Sleep is one of the rare things that is both awesome and essential, so creating the perfect spot to maximize enjoyment of it should really be considered an investment in physical and mental health. And if it happens to turn out beautiful, all the better!
Let's start with the basics. Though a good mattress is key to a blissful sleep, choosing one can be stressful.
Luckily there are ways to take a new mattress for a test run, which may be the only way to find out what's really best for you. "I actually build beds for two different chiropractors. One says everybody needs a soft bed, and one says everybody needs a firm bed," says Vincent DeFazio at Spokane's Twilight Bedding Company, where more than 20 mattresses are ready for a test-lie in the showroom. "We have our customers try them out, and whichever one they like, we build that for them."

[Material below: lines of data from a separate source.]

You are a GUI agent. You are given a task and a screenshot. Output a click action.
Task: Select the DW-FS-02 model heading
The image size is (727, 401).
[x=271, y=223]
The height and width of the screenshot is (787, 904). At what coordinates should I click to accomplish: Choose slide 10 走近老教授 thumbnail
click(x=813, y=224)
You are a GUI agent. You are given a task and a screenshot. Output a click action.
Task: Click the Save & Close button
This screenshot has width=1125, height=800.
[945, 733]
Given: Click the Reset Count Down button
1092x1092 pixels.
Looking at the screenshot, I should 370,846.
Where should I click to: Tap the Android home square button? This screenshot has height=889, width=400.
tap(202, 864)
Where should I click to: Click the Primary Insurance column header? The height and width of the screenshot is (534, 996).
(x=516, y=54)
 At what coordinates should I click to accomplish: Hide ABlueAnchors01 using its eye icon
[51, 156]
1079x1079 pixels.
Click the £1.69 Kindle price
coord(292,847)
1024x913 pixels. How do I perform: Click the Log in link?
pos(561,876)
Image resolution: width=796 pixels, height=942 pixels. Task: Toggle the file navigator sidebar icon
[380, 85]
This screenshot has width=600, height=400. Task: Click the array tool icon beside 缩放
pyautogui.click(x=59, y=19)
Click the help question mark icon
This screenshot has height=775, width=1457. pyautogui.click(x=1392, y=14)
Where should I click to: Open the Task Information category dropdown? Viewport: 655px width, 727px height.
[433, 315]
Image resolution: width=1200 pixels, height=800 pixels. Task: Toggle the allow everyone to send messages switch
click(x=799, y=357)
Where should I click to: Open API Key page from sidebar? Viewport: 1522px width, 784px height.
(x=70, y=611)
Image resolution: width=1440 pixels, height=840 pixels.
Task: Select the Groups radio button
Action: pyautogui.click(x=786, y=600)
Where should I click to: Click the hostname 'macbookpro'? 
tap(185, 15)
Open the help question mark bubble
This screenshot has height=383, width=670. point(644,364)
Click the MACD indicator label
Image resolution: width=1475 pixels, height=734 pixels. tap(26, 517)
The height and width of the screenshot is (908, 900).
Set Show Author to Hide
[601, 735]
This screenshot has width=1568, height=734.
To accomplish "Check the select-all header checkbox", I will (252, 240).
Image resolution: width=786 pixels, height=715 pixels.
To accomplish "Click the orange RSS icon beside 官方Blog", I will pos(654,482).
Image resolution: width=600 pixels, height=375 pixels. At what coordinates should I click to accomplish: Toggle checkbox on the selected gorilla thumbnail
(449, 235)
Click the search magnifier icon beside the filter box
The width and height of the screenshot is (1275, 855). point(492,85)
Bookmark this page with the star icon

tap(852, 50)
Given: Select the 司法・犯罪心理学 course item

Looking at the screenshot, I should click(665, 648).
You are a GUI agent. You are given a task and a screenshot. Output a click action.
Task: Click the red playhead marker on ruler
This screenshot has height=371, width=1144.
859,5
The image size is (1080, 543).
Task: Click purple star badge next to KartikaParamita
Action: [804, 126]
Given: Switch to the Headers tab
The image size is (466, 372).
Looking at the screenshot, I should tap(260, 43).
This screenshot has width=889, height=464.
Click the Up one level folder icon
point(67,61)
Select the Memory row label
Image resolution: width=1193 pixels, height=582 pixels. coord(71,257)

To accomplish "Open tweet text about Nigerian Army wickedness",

Twilight only uses foam made in the United States and is also one of the few manufacturers that still builds two-sided mattresses, allowing customers to flip the mattress every six months, extending the life of the mattress to 10 to 15 years. After a 30-day break-in period, if customers aren't finding their bed is "just right," the mattress can go back to the shop, where the top quilted panel is removed, the foam adjusted, and the whole thing reassembled.
Another way to test a mattress is to book a night at the Historic Davenport Hotel. In the morning, if you liked the bed, stop by and buy one on the way out. The mattress has a storied history tied to the reopening of the Historic Davenport in 2002. "Our former owner Walt Worthy actually brought in all the top mattresses of that year, cut them directly down the middle and picked what he liked about them. And then he had a chiropractor double-check his work. So it's pretty unique. And we actually have a patent on the mattress," says the Davenport's Home Store's Hailey Powell.
Sheets should contribute comfort to a bed in a virtually unrecognizable way: If you can notice them, they're probably too rough or too wrinkled as a result of improper fit. Finding sheets that snugly hug your mattress is key, so check the all-important height of the fitted sheet pocket against the height of your mattress.
Different fibers have different properties: Organic cotton's longer fibers create a smoother finish that may make it sleep cooler; linen is able to absorb more moisture without feeling damp; bamboo offers some benefits in environmental sustainability and is silky soft, but may wrinkle more; Tencel is created from wood pulp and also has a soft feel, but like bamboo, it can be more expensive than cotton.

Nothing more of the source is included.